EXTRACTED TEXT -
>>>>>

The idea of second-order co-occurrence vectors was introduced by Schütze (1998) for word sense discrimination and has since then been extended and applied to a variety of tasks Lemaire and Denhiere (2006); Islam and Inkpen (2006); Schulte im Walde (2010); Zhuang et al. (2018). The basic idea is to represent a word $w$ not by a vector of the counts of context words it directly co-occurs with, but instead by a count vector of the context words of the context words, i.e., the second-order context words of $w$ . These second-order vectors are supposed to be less sparse and more robust than first-order vectors (Schütze, 1998). Moreover, capturing second-order co-occurrence information can be seen as a way of generalization. To see this, cf. examples (1) and (1) inspired by Schütze and Pedersen (1993). {examples}

As far as the Soviet Communist Party and the Comintern were concerned …

…this is precisely the approach taken by the British Government. The nouns Party and Government have similar meanings in these contexts, although they have little contextual overlap: A frequent topic in the British corpus used by Schütze and Pedersen is the Communist Party of the Soviet Union, but governments are rarely qualified as communist in the corpus. Hence, there is little overlap in first-order context words of Party and Government. However, their context words Communist and British in turn have a greater overlap, because they are frequently used to qualify the same nouns from the political domain, as in Communist authorities and British authorities. Hence, although Party and Government may have no first-order context overlap, they do have second-order context overlap. According to Schütze and Pedersen, capturing this information corresponds to the generalization “occurring with a political adjective.”

<<<<<

DATA SHOWN -
>>>>>

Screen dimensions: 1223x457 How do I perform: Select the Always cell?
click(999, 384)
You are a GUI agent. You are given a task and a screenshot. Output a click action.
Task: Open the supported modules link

<<<<<

DIRECTIONS -
- 1) Check each statement against the passage on second-order co-occurrence vectors. Answer yes or no, and quote the words of the passage that decide it.
(a) Schütze (1998) introduced second-order co-occurrence vectors for word sense discrimination.
(b) Second-order vectors are supposed to be sparser than first-order vectors.
(c) In the British corpus used by Schütze and Pedersen, governments are often qualified as communist.
- 2) In the passage on second-order co-occurrence vectors, what generalization do Schütze and Pedersen say capturing second-order information corresponds to?
- 3) Carry on the passage on second-order co-occurrence vectors from the point where it stops.

SET OF ANSWERS -
- 1)
(a) Yes: "The idea of second-order co-occurrence vectors was introduced by Schütze (1998) for word sense discrimination"
(b) No: "These second-order vectors are supposed to be less sparse and more robust than first-order vectors"
(c) No: "governments are rarely qualified as communist in the corpus"

- 2) It corresponds to the generalization "occurring with a political adjective."

- 3)
While most traditional count-based vector learning techniques such as raw count vectors or Point-wise Mutual Information (PPMI) do not capture second-order co-occurrence information, truncated Singular Value Decomposition (SVD) has been shown to do so. Regarding the more recently developed embeddings based on shallow neural networks, such as Skip-Gram with Negative Sampling (SGNS), it is presently unknown whether they capture higher-order co-occurrence information. So far, this question has been neglected as a research topic, although the answer is crucial to explain performance differences: Levy et al. (2015) show that SGNS performs similarly to SVD and differently from PPMI across semantic similarity data sets. If SGNS captures second-order co-occurrence information, this provides a possible explanation for the observed performance differences.

We examine this question in two experiments: (i) We create an artificial data set with target words displaying context overlap in different orders of co-occurrence and show that SGNS behaves similarly to SVD in capturing second-order co-occurrence information. The experiment supplies additional and striking evidence to prior work on SVD and introduces a method to further investigate questions more precisely than done before. (ii) We transfer second-order context information to the first-order level in a small corpus and test the models’ reaction on a standard evaluation data set when provided with the additional information. We find that SGNS and SVD, already capturing second-order information, do not benefit, whereas PPMI benefits.

2 Related Work

An early connection between second-order context information and generalization can be found in Schütze and Pedersen (1993). The authors claim that SVD is able to generalize by using second-order context information as described above. Later work supports this claim and indicates that SVD even captures information from higher orders of co-occurrence Landauer et al. (1998); Kontostathis and Pottenger (2002); Newo Kenmogne (2005); Kontostathis and Pottenger (2006).

Since then, second-order co-occurrence information has mainly been exploited for traditional count-based vector learning techniques with different aims. Schütze (1998) had used second-order vectors for word sense clustering. Various studies model synonymy or semantic similarity (Edmonds, 1997; Islam and Inkpen, 2006; Lemaire and Denhiere, 2006) indicating that second-order co-occurrence plays an important role for these tasks.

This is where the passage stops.